Он сжимает мои пальцы в кулак, он возвращает руку к верхушке моих бедер, проводя ими по мягкой плоти. Мои бедра дергаются в такт движению, и он ухмыляется, раздувая ноздри.

— Так что? — насмехается он, приподнимая бровь, заставляя мои пальцы нежно кружиться вокруг клитора. У меня перехватывает дыхание, и он наклоняется так, чтобы наши глаза были на одном уровне. — Что еще ты знаешь обо мне, малышка?

Моя голова тяжелеет в этом положении, боль пронзает мышцы шеи; я позволяю ей откинуться назад, когда удовольствие, поющее в моих венах, усиливается, заставляя ноги дрожать.

— Тебе тридцать два, и у тебя день рождения на Хэллоуин. Тебе нравится читать стихи и мемуары, хотя ты совсем не пишешь. Ты получил медицинскую степень в Тафтсе и проходил ординатуру в университете Джона Хопкинса.

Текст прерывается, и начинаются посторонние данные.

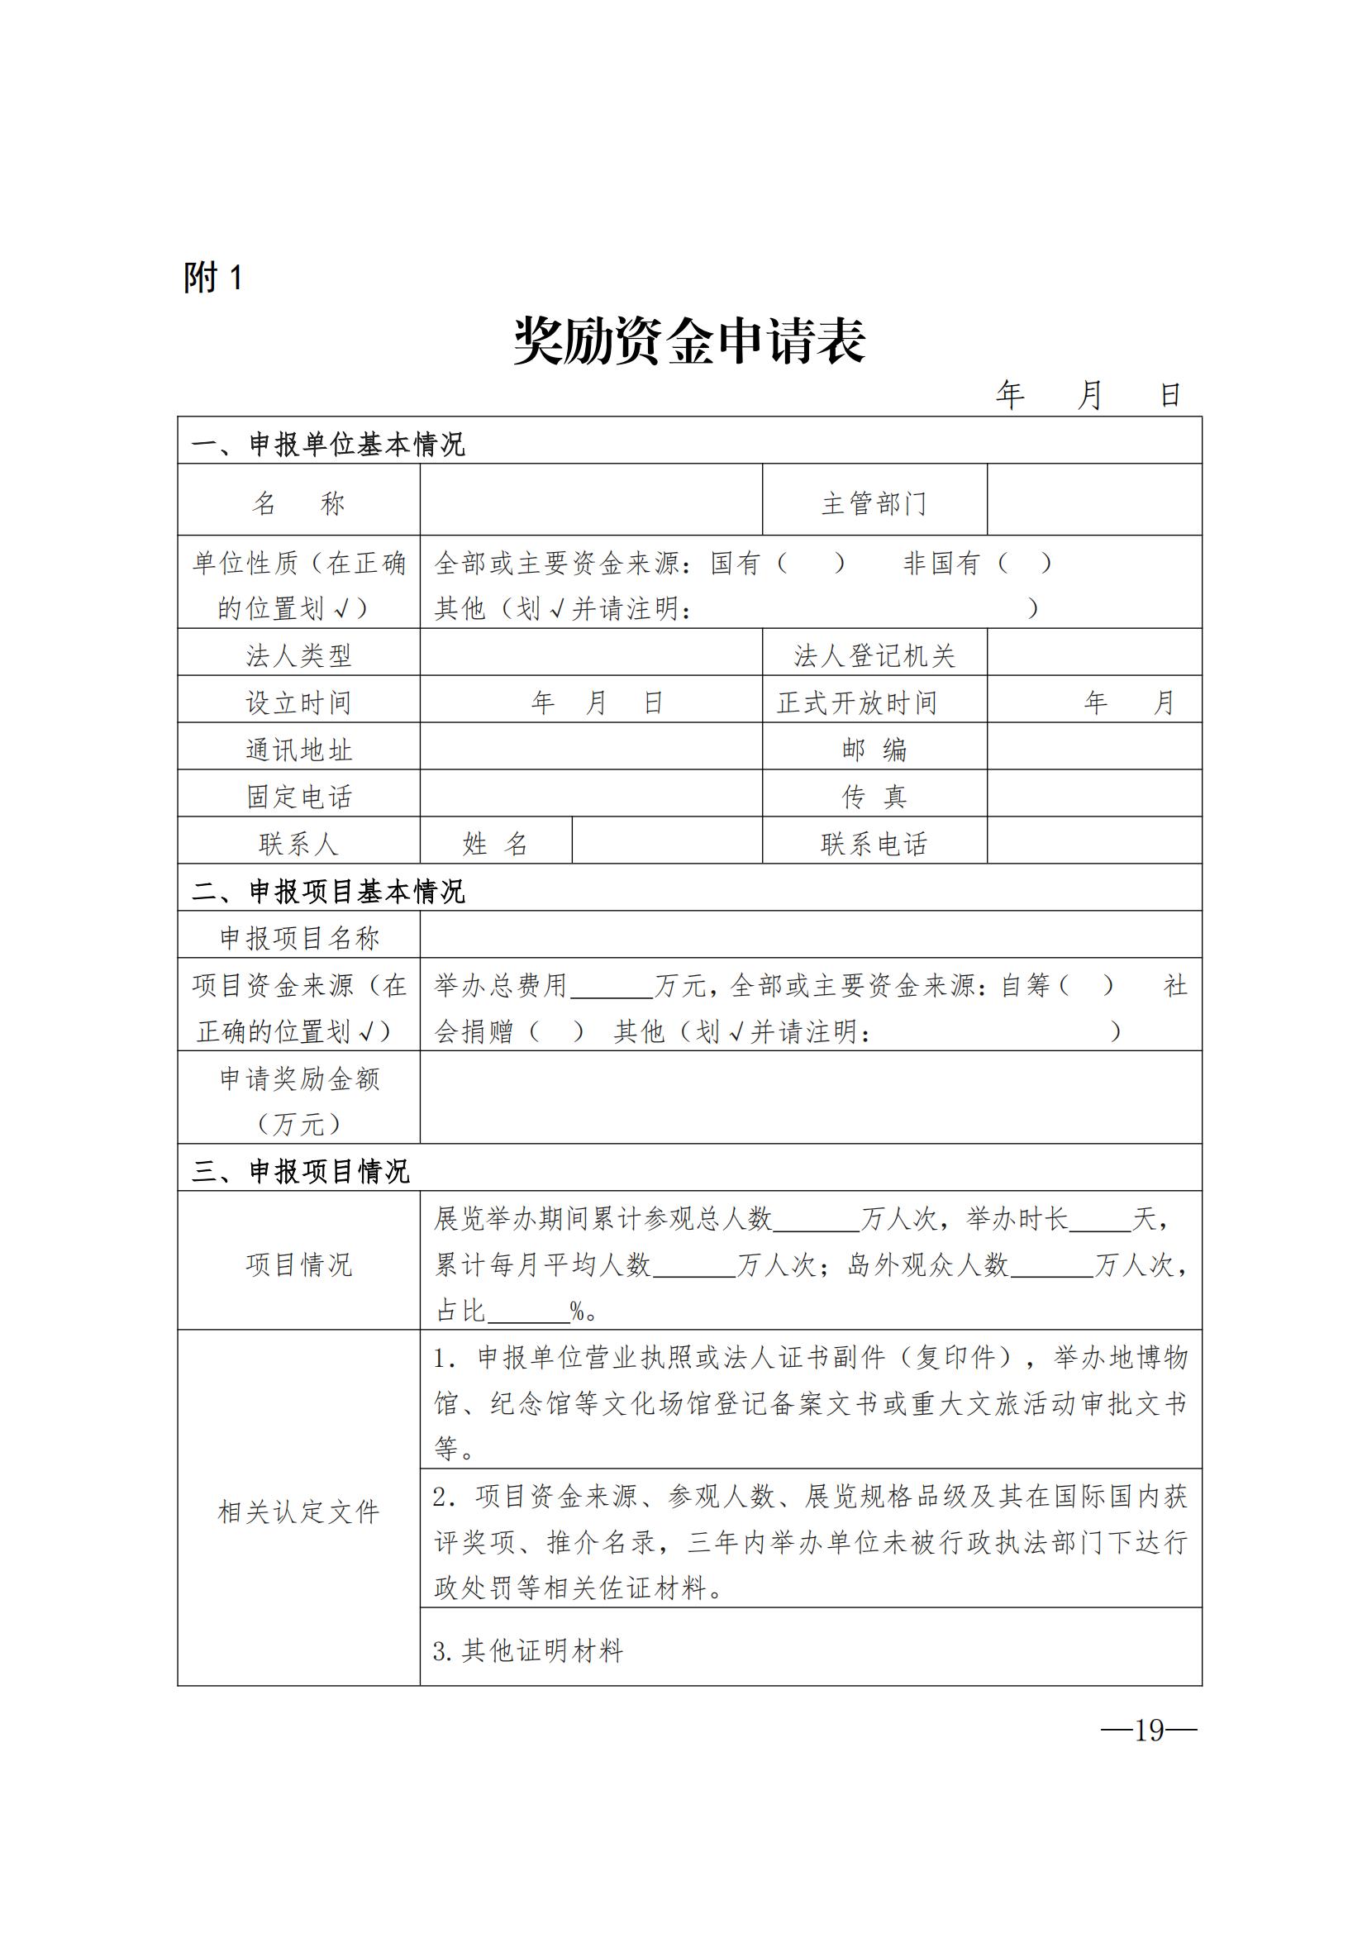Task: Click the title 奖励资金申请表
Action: click(x=689, y=342)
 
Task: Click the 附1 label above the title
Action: click(x=214, y=278)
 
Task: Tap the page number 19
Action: click(x=1148, y=1730)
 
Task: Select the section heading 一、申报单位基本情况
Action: click(x=328, y=444)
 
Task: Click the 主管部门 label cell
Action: click(x=874, y=503)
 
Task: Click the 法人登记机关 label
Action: click(x=874, y=656)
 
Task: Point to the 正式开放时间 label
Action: click(x=857, y=703)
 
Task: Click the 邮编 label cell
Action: click(x=874, y=750)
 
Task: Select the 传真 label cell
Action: click(x=874, y=797)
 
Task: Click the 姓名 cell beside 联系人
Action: click(x=495, y=844)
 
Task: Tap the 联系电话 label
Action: click(x=874, y=844)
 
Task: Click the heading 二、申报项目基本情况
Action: click(x=328, y=891)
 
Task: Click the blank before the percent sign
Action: click(x=529, y=1310)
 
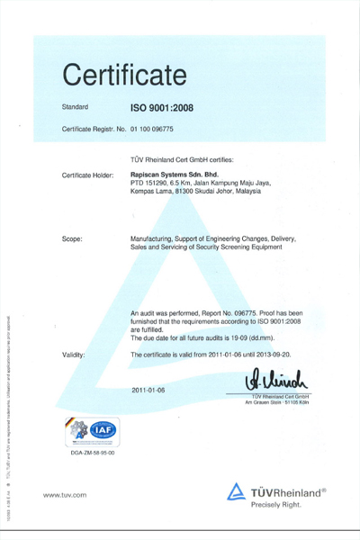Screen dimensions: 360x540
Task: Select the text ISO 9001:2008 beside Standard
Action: click(x=162, y=108)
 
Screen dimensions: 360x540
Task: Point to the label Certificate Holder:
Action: click(x=89, y=173)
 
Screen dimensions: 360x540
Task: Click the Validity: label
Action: click(x=75, y=356)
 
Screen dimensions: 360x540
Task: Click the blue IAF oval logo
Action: click(x=103, y=431)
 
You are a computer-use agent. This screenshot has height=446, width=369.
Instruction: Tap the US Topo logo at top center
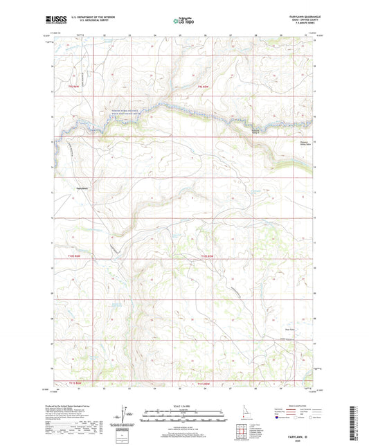[183, 21]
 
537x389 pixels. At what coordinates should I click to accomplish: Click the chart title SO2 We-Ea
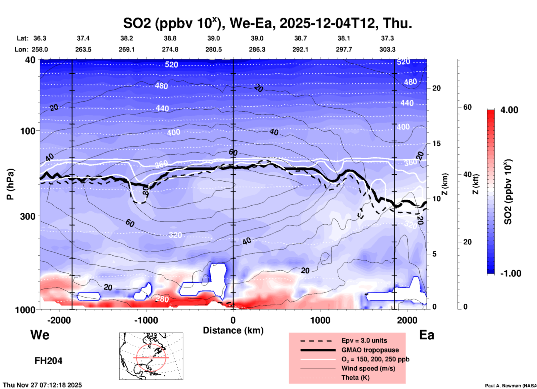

Он издает звук, но я не могу сказать, впечатлен он или ему скучно от моего пересказа его скудной страницы в Википедии. Помимо этого, на самом деле я не так уж много знаю о нем, за исключением того, что он представляет опасность, которой я никогда не могла противостоять.

— Ты знала, что перед тем, как ты встретила меня в моем кабинете внизу, я как раз закончил убивать человека? — шепчет Кэл, его горячее дыхание касается моего лица. Однако я едва могу сосредоточиться на его словах, слишком поглощенная ощущением того, как он направляет мои пальцы, создавая магию между моими бедрами. — Вот почему на моей одежде была кровь. Я знаю, что ты заметила; увидел вспышку страдания в твоих дразнящих глазах, а затем увидел, как твое беспокойство исчезло, когда ты решила, что тебя больше волнует удовлетворение твоих потребностей, чем то, что я делаю в свободное время.

Отпуская руку, скрученную за моей спиной, он кладет ладонь мне на плечо, толкая меня так, чтобы я оказалась на одном уровне с матрасом. Он все еще манипулирует моими пальцами, переключая движение на вращение против часовой стрелки, из-за чего я прикусываю губу, чтобы не закричать.

— Тебя никогда не волновало, что люди думают обо мне, не так ли? — спрашивает он. — Не заботили души, которые я украл, или жизни, оборванные моими голыми руками.

Я чувствую, как его пальцы скользят по шраму на моем бедре, затем возвращаются вверх, обводя мой вход. Кончик одного из них слегка пронзает меня, вызывая тихий вздох в моей груди.

Мой желудок сжимается, что-то дикое разрастается внутри меня, когда правда в его словах впитывается в кожу, усиливая мою погоню за наслаждением.

Меня не волнуют жизни, которые он оборвал. Это всегда было моей проблемой.

— Кто-то наблюдает за нами, — говорит он, вызывая у меня в голове красные флажки. Мои глаза расширяются, ища его, но в ту же секунду он погружает в меня три пальца, крадя слова с языка.

Я стону, когда он прижимает их к моим внутренним стенкам, дразня и массируя, отвлекая меня.

— У меня такое чувство, что это может быть твой отец. Я просто не совсем понимаю, зачем.